# [PASSAGE]

Framework for updating simulations on a cluster computing system
Source:R/update_sim_on_cluster.R
update_sim_on_cluster.Rd
This function allows for simulations to be updated in parallel
on a cluster computing system (CCS). See the Parallelization
vignette for a detailed overview of how CCS parallelization works in
SimEngine. Like run_on_cluster
, the
update_sim_on_cluster
function acts as a wrapper for the code in
your simulation, organizing the code into three sections, labeled "first"
(code that is run once at the start of the simulation), "main" (running
the simulation script repeatedly), and "last" (code to process or
summarize simulation results). This function is to be used in conjunction
with job scheduler software (e.g., Slurm or Oracle Grid Engine) to divide
the simulation into tasks that are run in parallel on the CCS.
Arguments
- first
Code to run at the start of a simulation. This should be a block of code enclosed by curly braces that reads in a previously-run simulation object via
readRDS
and makes changes to it viaset_levels
orset_config
.- main
Code that will run for every simulation replicate. This should be a block of code enclosed by curly braces , and will typically be a single line of code calling the
update_sim
) function. This code block will have access to the simulation object you created in the 'first' code block, but any changes made here to the simulation object will not be saved.- last
Code that will run after all simulation replicates have been run. This should be a block of code enclosed by curly braces that processes your simulation object (which at this point will contain your updated results), which may involve calls to
summarize
, creation of plots, and so on.- cluster_config
A list of configuration options. You must specify either
js
(the job scheduler you are using) ortid_var
(the name of the environment variable that your task ID is stored in); see examples. Runjs_support()
to see a list of job schedulers that are currently supported. You can optionally also specifydir
, which is a character string representing a path to a directory on the CCS; this directory will serve as your working directory and hold your simulation object and all temporary objects created by SimEngine. If unspecified, this defaults to the working directory of the R script that contains your simulation code).- keep_errors
logical (
TRUE
by default); ifTRUE
, do not try to re-run simulation reps that results in errors previously; ifFALSE
, attempt to run those reps again
Examples
if (FALSE) { # \dontrun{
# The following code is saved in a file called my_simulation.R:
library(SimEngine)
update_sim_on_cluster(
first = {
sim <- readRDS("sim.rds")
sim %<>% set_levels(n=c(100,500,1000))
},
main = {
sim %<>% update_sim()
},
last = {
sim %>% summarize()
},
cluster_config = list(js="slurm")
)
# The following code is saved in a file called run_sim.sh:
# #!/bin/bash
# Rscript my_simulation.R
# The following lines of code are run on the CCS head node:
# sbatch --export=sim_run='first' run_sim.sh
# sbatch --export=sim_run='main' --array=1-20 --depend=afterok:101 run_sim.sh
# sbatch --export=sim_run='last' --depend=afterok:102 run_sim.sh
} # }

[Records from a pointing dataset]
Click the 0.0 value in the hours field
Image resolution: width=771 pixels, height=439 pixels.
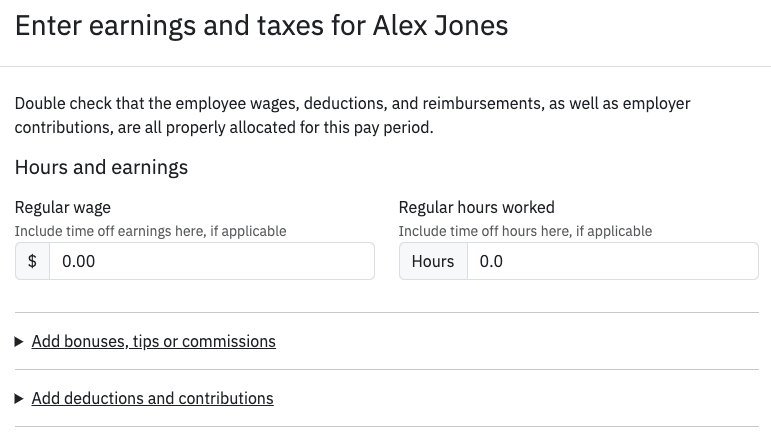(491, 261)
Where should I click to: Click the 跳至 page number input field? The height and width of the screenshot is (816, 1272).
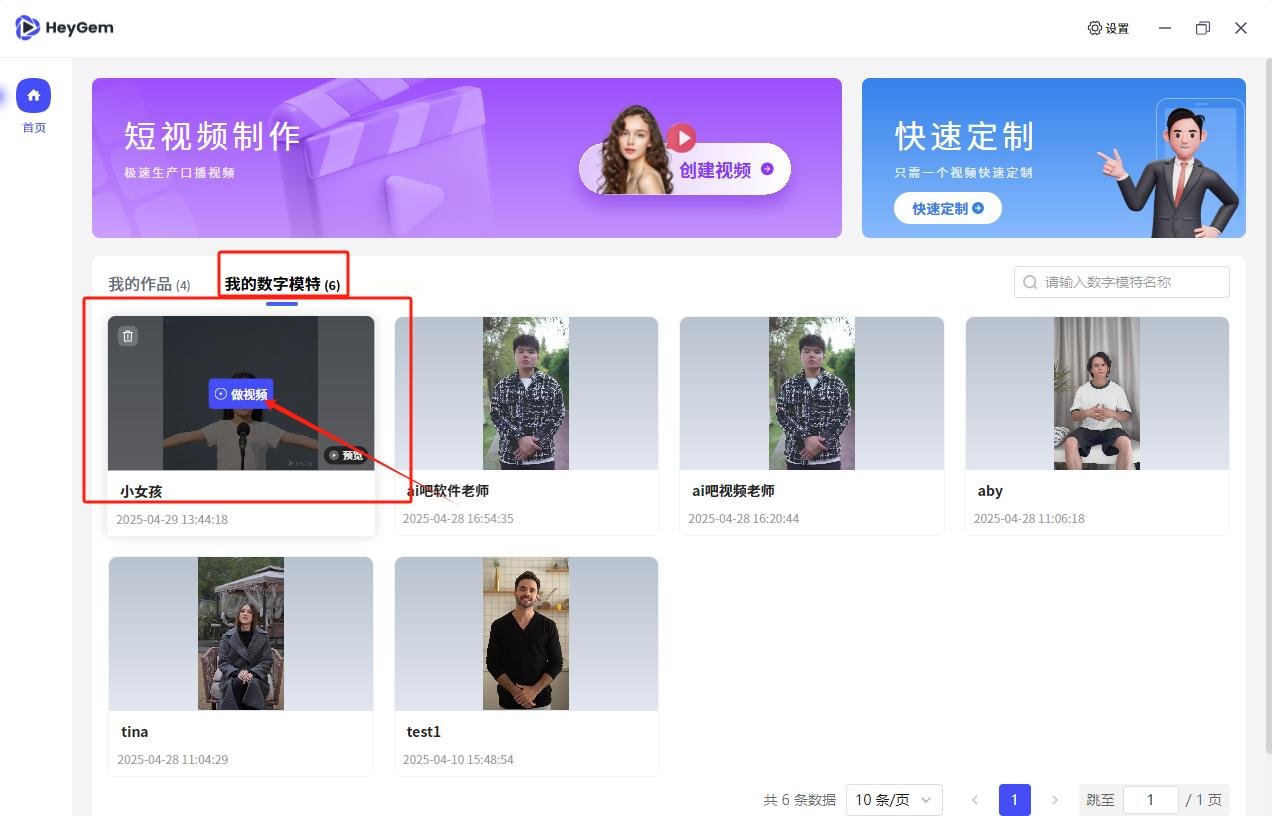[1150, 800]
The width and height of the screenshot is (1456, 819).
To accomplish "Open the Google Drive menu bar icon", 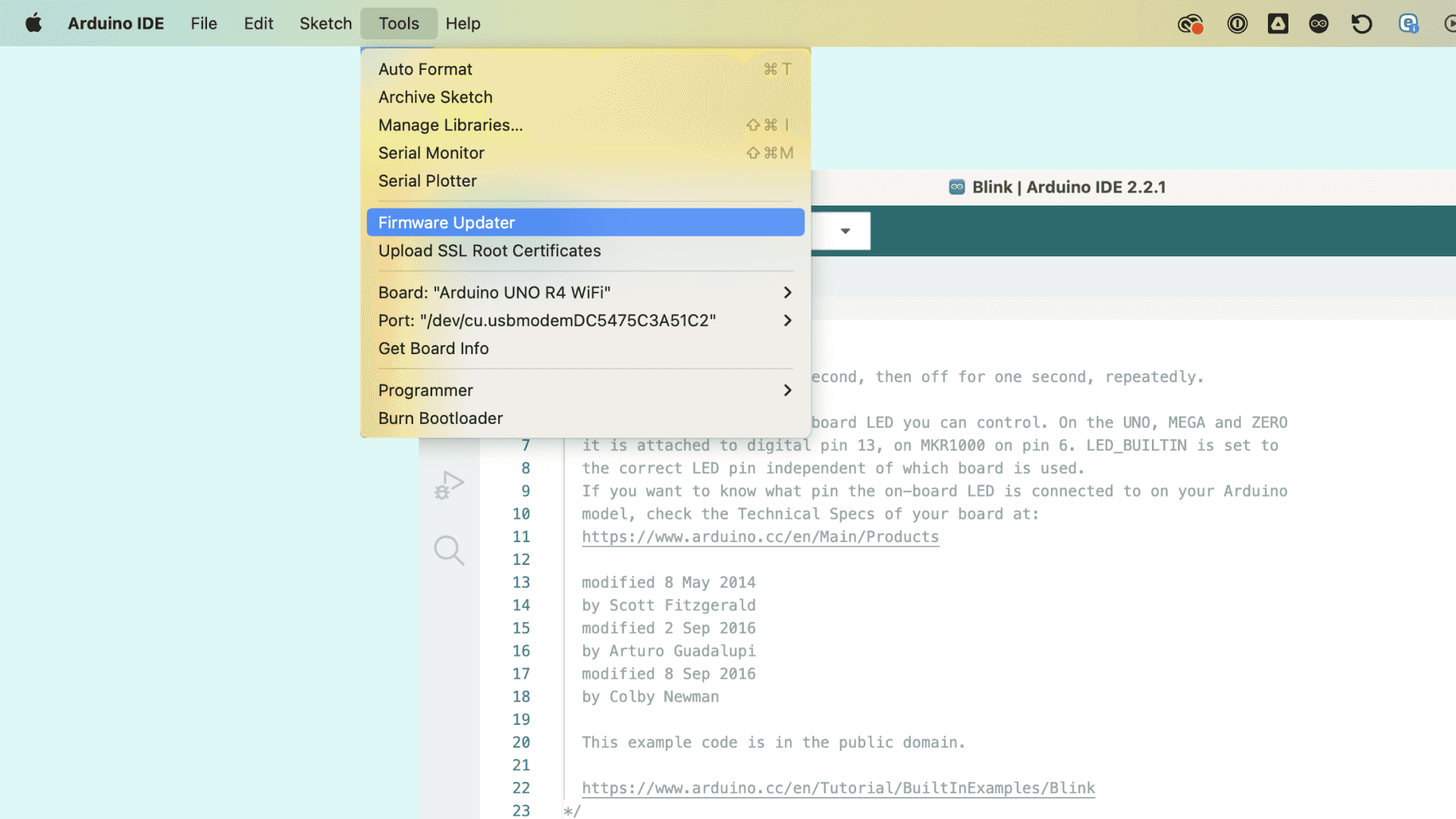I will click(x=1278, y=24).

# [TO BE DONE]
• A. Please set down the part of the update_sim_on_cluster documentation starting at "to see a list" and ending at "library(SimEngine)".
• B. According to the update_sim_on_cluster documentation, which job scheduler software is given as examples?
• C. List every argument described under the Arguments heading of the update_sim_on_cluster documentation.
The records are material of their own, unrelated to the update_sim_on_cluster documentation.

# [WORKED ANSWERS]
• A.
to see a list of job schedulers that are currently supported. You can optionally also specifydir
, which is a character string representing a path to a directory on the CCS; this directory will serve as your working directory and hold your simulation object and all temporary objects created by SimEngine. If unspecified, this defaults to the working directory of the R script that contains your simulation code).- keep_errors
logical (
TRUE
by default); ifTRUE
, do not try to re-run simulation reps that results in errors previously; ifFALSE
, attempt to run those reps again
Examples
if (FALSE) { # \dontrun{
# The following code is saved in a file called my_simulation.R:
library(SimEngine)

• B. Slurm and Oracle Grid Engine.

• C. first, main, last, cluster_config, keep_errors